The western education system can be a breeding ground for modern qualities, but it can also be a place in which young people become inculcated with the excesses of western modern culture. Among those excesses, critics usually include the tendencies towards materialism, egocentrism, individualism and intellectualism, which they say could endanger the so-called eastern values, such as spiritualism, harmony, togetherness and the central role of refined manners and cultivated feeling.
In his response to this argument, Takdir argued that such reasoning was constructed on a mistaken premise.
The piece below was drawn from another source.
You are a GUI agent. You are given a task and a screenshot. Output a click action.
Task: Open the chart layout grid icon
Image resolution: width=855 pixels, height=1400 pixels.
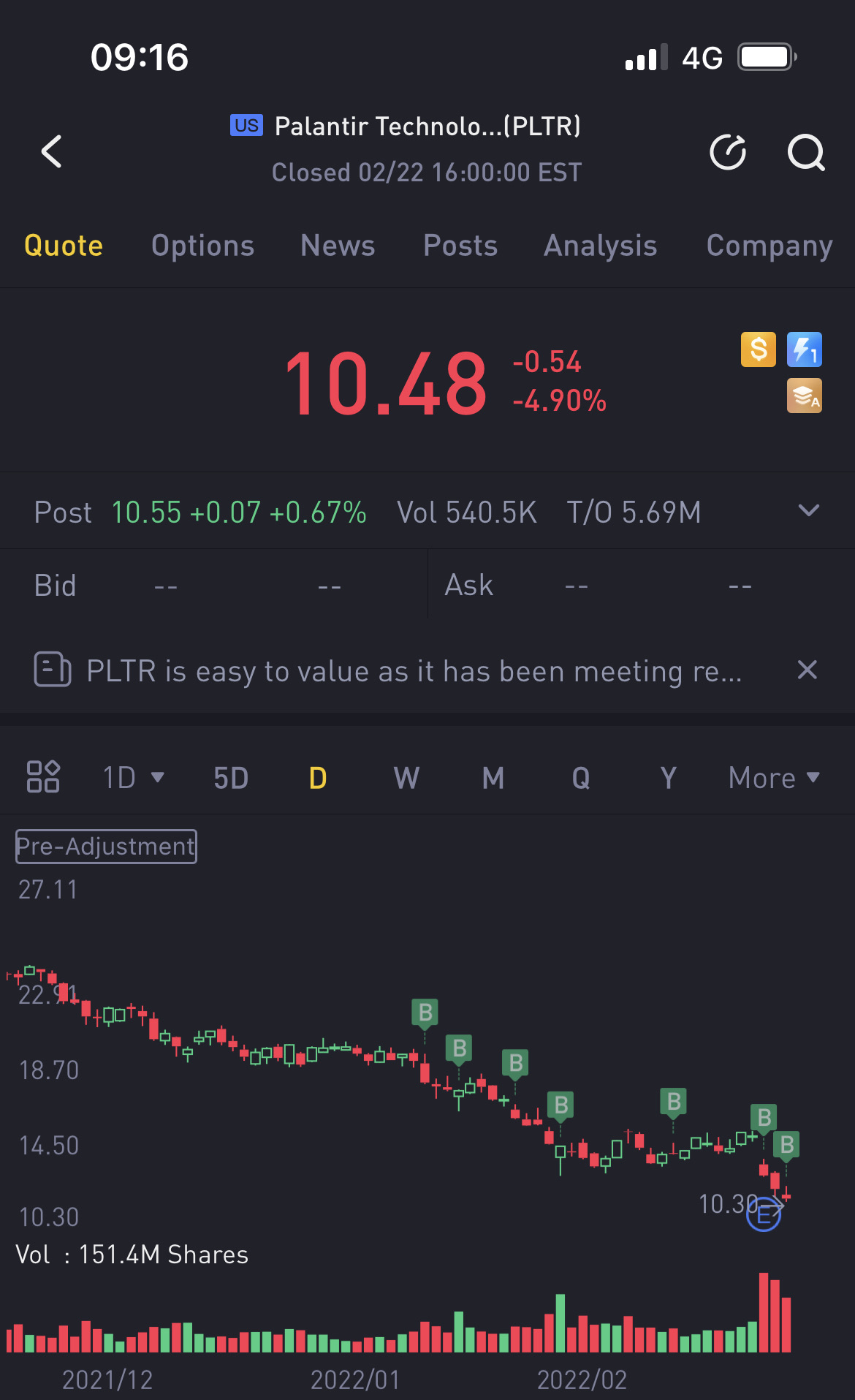point(43,777)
It was mistaken, he said, because it mistook the excesses of western values for those of Indonesia, whereas in reality those values which were overdone in western countries were still lacking in this country.
In effect he posed the question: why be afraid of materialistic attitudes, while the people here are not yet able to sufficiently appreciate material things?; why should we be so concerned about intellectualism given the fact that most of our people are not yet aware of the tremendous mental capacities which they were for a long time deprived of, along with almost all of their rights, during the long period of colonization?
In consequence, Takdir argued, instead of getting scared about excessive individualism, we were obliged to encourage the individualistic attitude in order that the society as a whole could rest on strong individuals as its reliable members. On top of all the substantial arguments Takdir also raised an argumentum ad hominem by hinting that all the leading proponents of the traditional culture were, in fact, graduates of the western education system.
The debate concerning the nature of modern Indonesian culture is now known as the polemik kebudayaan (the culture debate). It contains something fundamental, in the sense that it laid down a paradigmatic tenet from which many other conceptions derive or, at least, can be derived. From the point of view of social science this debate is comparable (both in terms of its significance and the intensity of the debate) to some other debates which took place among German-speaking social scientists, and which have now become a basic reference in social science discussions.
In a sense, the culture debate in Indonesia can be compared to the Methodenstreit among the members of the Vienna Circle in Austria, at about the same time, namely in the early and mid- 1930s. Both disputes were concerned with the question of applicability: the latter with the applicability of the methods of the natural sciences to the social sciences; the former with the applicability of a western value-system to Asian countries. It can also be compared to the Positivesmusstreit in the late 1960s, concerning the question whether social science could be purely empirical or had, of necessity, to be normative as well.
Some parallels obtain between the cultural debate and the positivism dispute. In each case we are faced with the question whether a culture can become an empirical determinant for those living within it. On one side the argument is, ultimately, that we can only be so and so and cannot be otherwise because we were born and grew up in particular culture.
Alternatively, might not culture be a set of normative guidelines for one's own behavior? Since norms are collectively and socially established, it follows that they are subject to change if the collective or the society feels that such change is necessary.